- [Excerpt provided]:
Tuesday, August 26, 2014

An Adventure.. Michael James

        The ocean liner Niew Amsterdam, flagship of the Holland-America line, came off the weighs in the shipyard in Rotterdam in 1937 and displaced 36,000 tons. The ship undertook sea trials in the North Sea, passing with flying colors, surprising all concerned by its performance. It was clearly going to be competing with the best, England’s Queen Mary, and the beautiful Ile de France  on the transatlantic run. Although the ship was not at all designed with troop carrying in  mind, she was appropriated by the allies when she sailed to the USA after Holland fell to the Germans, and she was so fast as to easily outrun any submarine, so was able to sail alone.
  In 1947 she returned to her shipyard, was refitted at a cost equal to her original construction, and rejoined the Atlantic trade  shortly thereafter where she performed most profitably to her owners until the aeroplane sent all liners either to the scrap yard or to the cruise business. The Niew Amsterdam met her end in Taiwan in 1974.

- [Written exercise 1]:
Answer these about the passage on the ocean liner:
(a) In which city was the ship built?
(b) What did the 1947 refit cost?
(c) Where and in what year did the ship meet her end?
- [Written exercise 2]: From the passage on the ocean liner, return the text from "Tuesday, August 26, 2014" up to and including "to sail alone.".

- [Extracted entries]:
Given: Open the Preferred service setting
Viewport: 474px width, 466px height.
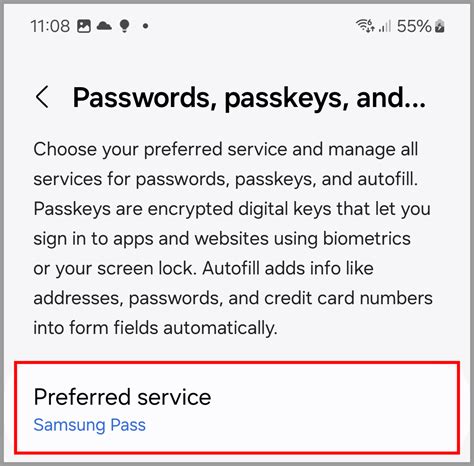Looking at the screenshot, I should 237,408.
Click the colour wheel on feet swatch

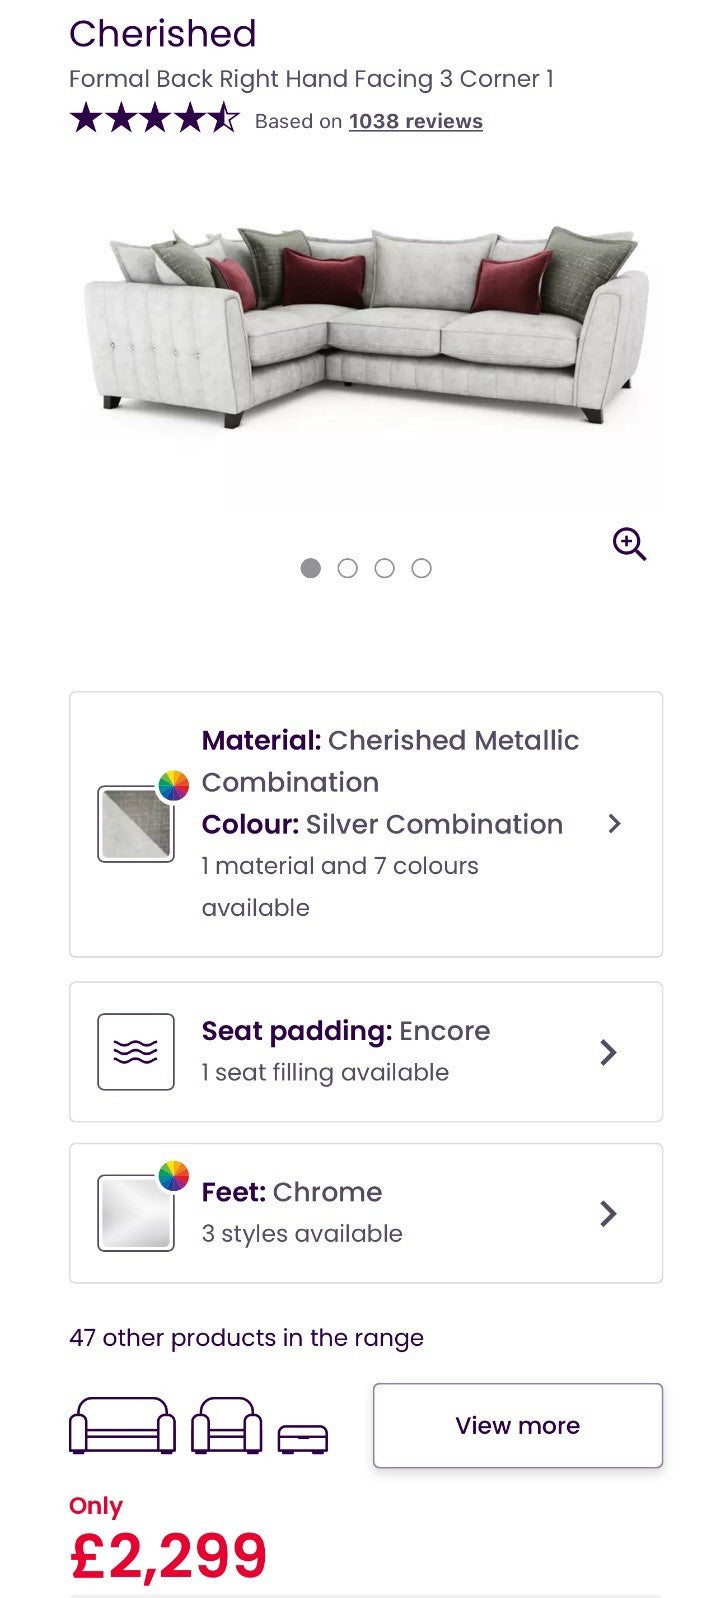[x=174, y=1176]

==

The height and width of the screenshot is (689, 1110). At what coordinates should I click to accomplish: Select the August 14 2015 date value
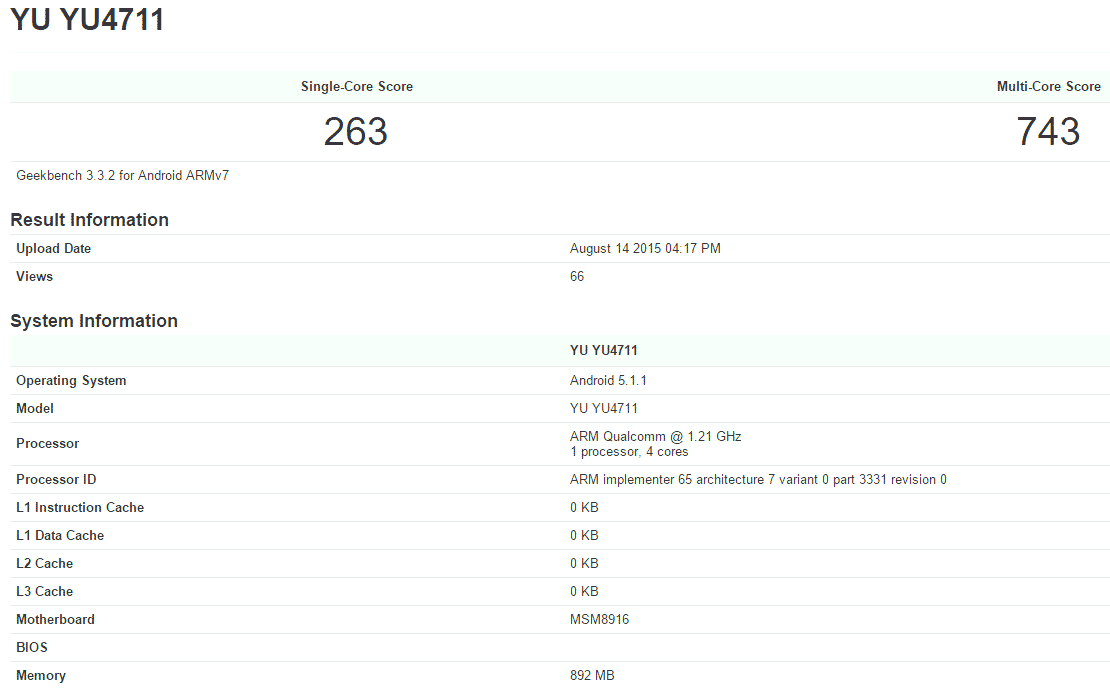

==

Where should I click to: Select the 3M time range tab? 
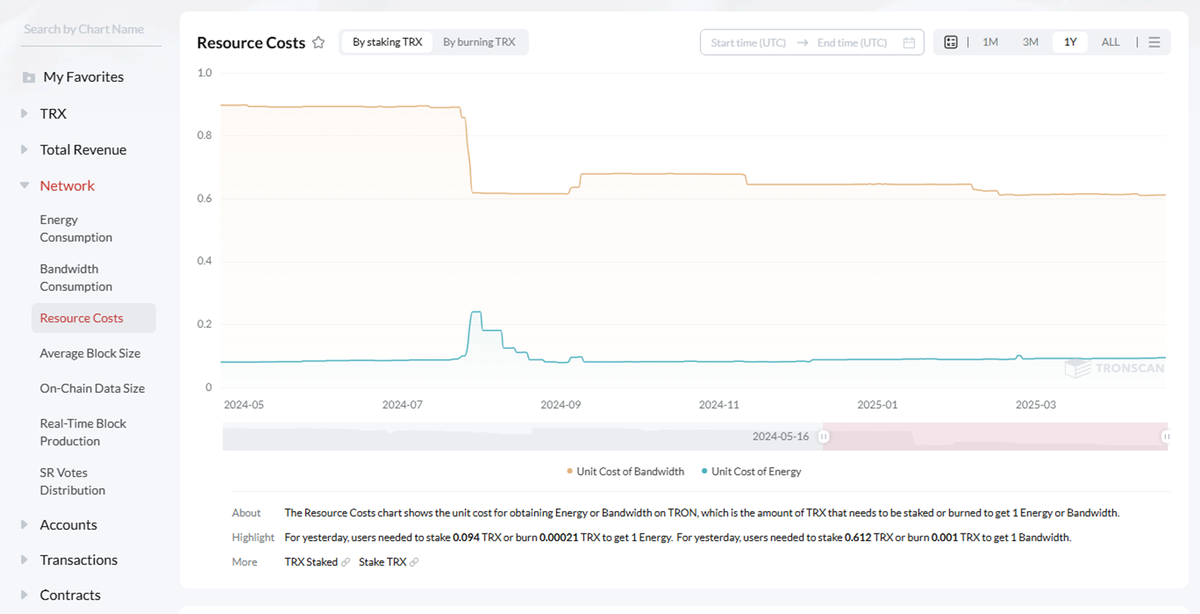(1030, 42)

- [Answer 1]:
(a) Rotterdam
(b) A cost equal to her original construction
(c) Taiwan, in 1974

- [Answer 2]:
Tuesday, August 26, 2014

An Adventure.. Michael James

        The ocean liner Niew Amsterdam, flagship of the Holland-America line, came off the weighs in the shipyard in Rotterdam in 1937 and displaced 36,000 tons. The ship undertook sea trials in the North Sea, passing with flying colors, surprising all concerned by its performance. It was clearly going to be competing with the best, England’s Queen Mary, and the beautiful Ile de France  on the transatlantic run. Although the ship was not at all designed with troop carrying in  mind, she was appropriated by the allies when she sailed to the USA after Holland fell to the Germans, and she was so fast as to easily outrun any submarine, so was able to sail alone.